Racz ricorre al Riesame per violenza Primavalle

Maroni: ''No alla spettacolarizzazione di queste vicende per soddisfare la sete di voyeurismo di molti cittadini''. Domani l'udienza di convalida per le nuove accuse a Loyos di calunnia aggravata, autocalunnia e favoreggiamento. Mentre secondo indiscrezioni l'esame del Dna avrebbe dato ragione al 'pugile' anche per l'aggressione in via Andersen a una donna di 41 anni

Roma, 12 mar. (Adnkronos/Ign) - Il ministro dell'Interno, Roberto Maroni, disporrà ''una verifica'' dopo la trasmissione televisiva del video della confessione di Alexandru Loyos, uno dei due romeni al centro delle indagini per lo stupro della Caffarella. Ad annunciarlo è stato lo stesso Maroni. ''E' sbagliata - ha rilevato il responsabile del Viminale - la spettacolarizzazione di queste vicende, perché una persona, anche se è un presunto criminale, merita sempre rispetto e c'è la presunzione di innocenza fino a che non è definitivamente condannato''.

''Farò una verifica su quello che è successo. Credo che non sia giusto né opportuno - ha concluso Maroni - mostrare documenti di questo tipo in televisione solo per soddisfare la sete di voyeurismo di molti cittadini''.

Sulla vicenda del video trasmesso in tv e finito su internet è intervenuto anche il ministro della Giustizia, Angelino Alfano. ''Fa parte delle cose che non dovrebbero accadere - ha detto il Guardasigilli - valuteremo con gli uffici''.

Il giudice dell'udienza preliminare di Roma Filippo Steidl deciderà domani se convalidare il provvedimento con il quale la Procura della Repubblica ha disposto due giorni fa il nuovo fermo di Alexandru Loyos, ipotizzando per lui i reati di calunnia aggravata, autocalunnia e favoreggiamento.
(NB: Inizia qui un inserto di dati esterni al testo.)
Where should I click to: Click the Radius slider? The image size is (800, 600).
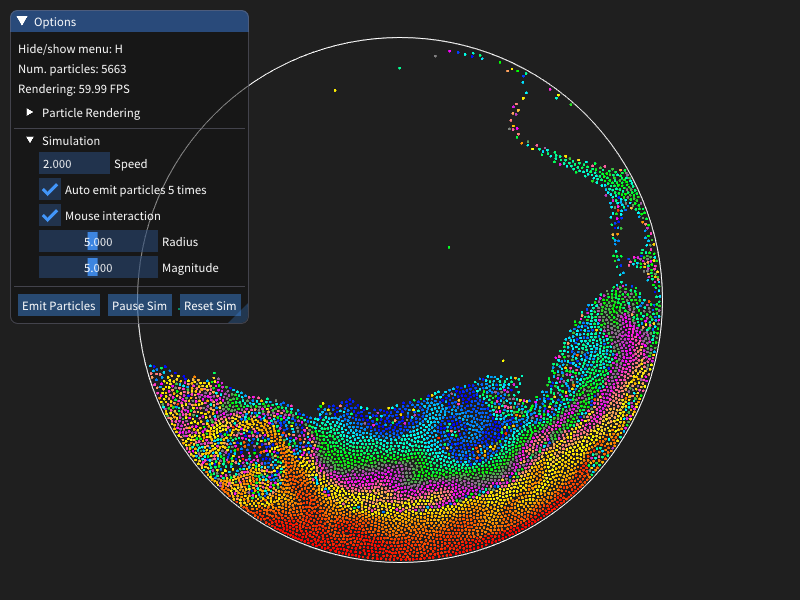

Questo provvedimento, come è noto, ha bloccato l'efficacia della decisione presa dal Tribunale del Riesame che, annullando l'ordine di custodia cautelare emessa nei confronti di Loyos per quanto riguarda l'aggressione e la violenza di San Valentino, ne aveva disposto la scarcerazione ''se non detenuto per altra causa''. L'udienza di convalida, cui parteciperà il pubblico ministero Vincenzo Barba al quale è affidata l'indagine, comincerà alle 11.30 nel carcere di Regina Coeli.

Mentre Karol Racz, l'altro romeno scagionato per lo stupro avvenuto alla Caffarella, ha presentato un ricorso al Tribunale del Riesame sollecitando la revoca del provvedimento con il quale lo si accusa d'aver violentato il 21 gennaio scorso in via Andersen a Primavalle una donna di 41 anni. Il ricorso è stato presentato oggi dal difensore del romeno, avvocato Lorenzo La Marca, ed è probabile che la questione venga discussa la prossima settimana.

Secondo indiscrezioni circolate in questi giorni, l'esame del Dna fatto nell'ambito dell'indagine su questo stupro avrebbe dato esiti favorevoli a Racz, dimostrando la sua estraneità alla vicenda. Negli ambienti della Procura comunque si sottolinea che fino ad oggi il perito incaricato dell'indagine non ha ancora riferito al pubblico ministero Nicola Maiorano al quale è affidata l'inchiesta l'esito delle sue indagini tecnico-scientifiche. Il termine fissato per la consegna dei risultati delle indagini scadrà infatti soltanto tra 15 giorni.